Patients with transformed lymphoma show positive response to lenalidomide: Research

New research illustrates that some patients with transformed lymphoma showed "remarkable" response to lenalidomide, an oral drug with few side effects.

VIDEO ALERT: Additional audio and video resources, including excerpts from an interview with Dr. Craig Reeder, are available on the Mayo Clinic News Blog.

The international study, involving 24 medical centers in the United States and Europe, will be presented at the American Society of Clinical Oncology annual meeting June 4-8, 2010, in Chicago.

Forty-five percent of patients with transformed lymphoma treated with lenalidomide responded positively to this immunomodulatory medication, which kills lymphoma cells by activating the body's natural killer cells and by interrupting cancer cell signaling that leads to cell death. Of those patients, 21 percent showed complete remission, some for more than a year.

Transformed lymphoma is an aggressive form of blood cancer. With current therapies, patients have a median survival rate of 1.7 years. In comparison, patients with indolent or slow-growing lymphoma can live 10 to 20 years with the disease. However, over the course of a decade, about 30 percent of those with indolent lymphoma develop transformed lymphoma.

"The study results show a remarkable response rate for transformed lymphoma patients who have a very poor prognosis," says Craig Reeder, M.D., Mayo Clinic hematologist and principal investigator for the phase II study at Mayo Clinic's Arizona campus. Phase II studies typically include no more than 300 patients and are designed to evaluate the effectiveness of a specific therapy.

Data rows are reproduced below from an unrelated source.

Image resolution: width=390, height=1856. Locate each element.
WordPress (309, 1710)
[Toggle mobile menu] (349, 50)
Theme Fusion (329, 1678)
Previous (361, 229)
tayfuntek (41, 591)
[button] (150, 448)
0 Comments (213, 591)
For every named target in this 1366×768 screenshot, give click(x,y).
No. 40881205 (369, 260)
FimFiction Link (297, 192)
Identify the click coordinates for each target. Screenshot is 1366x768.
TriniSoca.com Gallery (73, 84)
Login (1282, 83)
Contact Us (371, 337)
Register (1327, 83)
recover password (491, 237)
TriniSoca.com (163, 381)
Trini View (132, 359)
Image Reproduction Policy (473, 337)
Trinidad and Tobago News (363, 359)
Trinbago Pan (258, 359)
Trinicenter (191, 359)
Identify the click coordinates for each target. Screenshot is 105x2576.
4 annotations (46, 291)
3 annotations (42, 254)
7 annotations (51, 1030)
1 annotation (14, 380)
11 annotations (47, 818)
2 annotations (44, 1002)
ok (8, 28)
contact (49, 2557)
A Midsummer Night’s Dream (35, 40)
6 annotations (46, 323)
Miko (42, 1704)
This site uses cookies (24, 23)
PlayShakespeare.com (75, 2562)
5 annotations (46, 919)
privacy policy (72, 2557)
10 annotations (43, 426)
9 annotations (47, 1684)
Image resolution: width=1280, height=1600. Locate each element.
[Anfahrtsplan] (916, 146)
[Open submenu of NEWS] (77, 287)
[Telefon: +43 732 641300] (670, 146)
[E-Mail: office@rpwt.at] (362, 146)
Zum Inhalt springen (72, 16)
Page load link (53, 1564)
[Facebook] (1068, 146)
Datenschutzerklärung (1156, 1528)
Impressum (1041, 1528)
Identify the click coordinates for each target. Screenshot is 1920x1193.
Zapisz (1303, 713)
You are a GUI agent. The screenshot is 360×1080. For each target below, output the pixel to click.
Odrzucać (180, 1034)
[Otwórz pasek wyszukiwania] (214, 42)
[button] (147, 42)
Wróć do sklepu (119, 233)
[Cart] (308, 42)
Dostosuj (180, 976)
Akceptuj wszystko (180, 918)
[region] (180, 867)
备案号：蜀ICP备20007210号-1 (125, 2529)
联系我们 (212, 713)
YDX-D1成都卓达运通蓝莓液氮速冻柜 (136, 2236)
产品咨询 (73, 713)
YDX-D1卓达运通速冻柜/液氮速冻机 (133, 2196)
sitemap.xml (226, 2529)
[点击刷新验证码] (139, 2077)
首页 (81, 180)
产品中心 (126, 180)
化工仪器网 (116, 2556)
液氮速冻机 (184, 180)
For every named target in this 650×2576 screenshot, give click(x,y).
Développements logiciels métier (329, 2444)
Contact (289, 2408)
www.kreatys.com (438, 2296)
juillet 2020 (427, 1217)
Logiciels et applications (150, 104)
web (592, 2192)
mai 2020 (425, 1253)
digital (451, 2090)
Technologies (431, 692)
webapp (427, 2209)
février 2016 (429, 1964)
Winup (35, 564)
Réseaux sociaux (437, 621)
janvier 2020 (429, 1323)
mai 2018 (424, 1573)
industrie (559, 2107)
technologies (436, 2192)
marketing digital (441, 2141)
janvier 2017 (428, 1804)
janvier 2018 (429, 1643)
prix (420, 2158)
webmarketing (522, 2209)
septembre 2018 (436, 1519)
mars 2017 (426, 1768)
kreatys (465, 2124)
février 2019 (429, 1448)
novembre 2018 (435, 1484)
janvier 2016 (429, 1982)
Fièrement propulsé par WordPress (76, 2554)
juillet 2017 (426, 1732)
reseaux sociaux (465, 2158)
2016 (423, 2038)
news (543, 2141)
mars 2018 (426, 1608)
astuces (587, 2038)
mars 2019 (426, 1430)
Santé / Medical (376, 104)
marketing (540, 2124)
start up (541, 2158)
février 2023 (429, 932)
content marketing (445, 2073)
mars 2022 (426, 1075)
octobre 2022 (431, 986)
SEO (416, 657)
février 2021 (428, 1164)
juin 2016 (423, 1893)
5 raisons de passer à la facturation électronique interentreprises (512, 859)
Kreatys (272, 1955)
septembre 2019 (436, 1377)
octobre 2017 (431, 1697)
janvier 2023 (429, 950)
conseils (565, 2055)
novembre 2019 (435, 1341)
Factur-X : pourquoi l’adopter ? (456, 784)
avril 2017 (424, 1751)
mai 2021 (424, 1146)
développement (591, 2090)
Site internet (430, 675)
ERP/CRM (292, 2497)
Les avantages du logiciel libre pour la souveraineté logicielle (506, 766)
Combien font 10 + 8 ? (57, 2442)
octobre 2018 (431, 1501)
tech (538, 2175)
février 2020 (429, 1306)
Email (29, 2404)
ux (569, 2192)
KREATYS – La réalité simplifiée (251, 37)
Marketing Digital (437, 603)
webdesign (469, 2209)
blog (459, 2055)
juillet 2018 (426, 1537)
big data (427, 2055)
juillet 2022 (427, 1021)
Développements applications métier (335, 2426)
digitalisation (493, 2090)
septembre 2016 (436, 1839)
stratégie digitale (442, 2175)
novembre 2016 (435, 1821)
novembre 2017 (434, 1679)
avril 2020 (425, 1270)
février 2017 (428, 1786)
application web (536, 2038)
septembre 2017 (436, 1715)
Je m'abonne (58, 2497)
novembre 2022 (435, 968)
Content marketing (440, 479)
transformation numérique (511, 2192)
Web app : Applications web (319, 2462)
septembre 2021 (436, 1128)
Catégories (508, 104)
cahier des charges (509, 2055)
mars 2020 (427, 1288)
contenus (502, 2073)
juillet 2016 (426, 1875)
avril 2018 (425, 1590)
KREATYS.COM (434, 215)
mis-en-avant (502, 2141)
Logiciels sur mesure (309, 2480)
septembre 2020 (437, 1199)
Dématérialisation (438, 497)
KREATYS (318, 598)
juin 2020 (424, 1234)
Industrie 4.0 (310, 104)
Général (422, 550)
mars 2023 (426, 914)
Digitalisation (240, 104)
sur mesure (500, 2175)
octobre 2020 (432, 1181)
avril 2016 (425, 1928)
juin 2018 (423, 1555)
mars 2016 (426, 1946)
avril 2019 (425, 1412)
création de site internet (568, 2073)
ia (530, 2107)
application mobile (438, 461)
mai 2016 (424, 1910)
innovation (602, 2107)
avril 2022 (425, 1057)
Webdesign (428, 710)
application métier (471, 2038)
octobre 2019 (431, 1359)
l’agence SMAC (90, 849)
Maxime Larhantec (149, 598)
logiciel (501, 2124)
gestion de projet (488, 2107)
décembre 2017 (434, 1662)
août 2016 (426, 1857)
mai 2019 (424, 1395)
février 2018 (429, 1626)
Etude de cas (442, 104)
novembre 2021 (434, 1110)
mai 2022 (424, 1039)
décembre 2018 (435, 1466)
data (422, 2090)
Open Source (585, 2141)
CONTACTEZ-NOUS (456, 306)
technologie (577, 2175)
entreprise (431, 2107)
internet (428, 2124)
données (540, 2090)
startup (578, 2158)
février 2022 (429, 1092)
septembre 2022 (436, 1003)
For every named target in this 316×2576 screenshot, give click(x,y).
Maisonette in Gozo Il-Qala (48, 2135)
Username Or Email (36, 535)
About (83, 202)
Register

The study included 217 patients with aggressive lymphoma. Of those, 33 had transformed lymphoma and were treated with lenalidomide. These patients ranged in age from 42 to 84. More than half had stage IV disease, where the lymphoma has spread to multiple sites or organs. All patients had been treated with chemotherapy and some with stem cell transplant to curtail the cancer. The median number of previous treatments was four and ranged up to 12.

Patients took lenalidomide pills (25 mg) daily for 21 days. For seven days, no medication was given. The medication continued until signs of cancer progression. Overall, 45 percent of patients responded positively to the therapy, but results varied by the particular type of transformed lymphoma.

For transformed follicular lymphoma, the most common form of the illness, 13 of the 23 patients (57 percent) in this subgroup responded positively to lenalidomide. Ten patients with other types of transformed lymphoma did not respond. They included transformed chronic lymphocytic leukemia, small lymphocytic lymphoma and others.

Dr. Reeder notes that while the number of patients treated with lenalidomide was small, the results are promising because of the response rate, the length of the response, and the simplicity of treatment. In patients who responded, the positive effect of lenalidomide was seen for a median of nearly 13 months. Compared to chemotherapy drugs, lenalidomide is easy to administer and is well tolerated. "Its appeal is that it's not toxic to the patient," he says. Side effects were considered mild and included low white blood cell counts.

Lenalidomide is approved by the U.S. Food and Drug Administration to treat multiple myeloma and certain types of myelodysplastic syndrome. Mayo Clinic researchers and others have been studying its potential as a lymphoma treatment for about two years. Further studies are needed to confirm its role in treating patients with transformed lymphoma.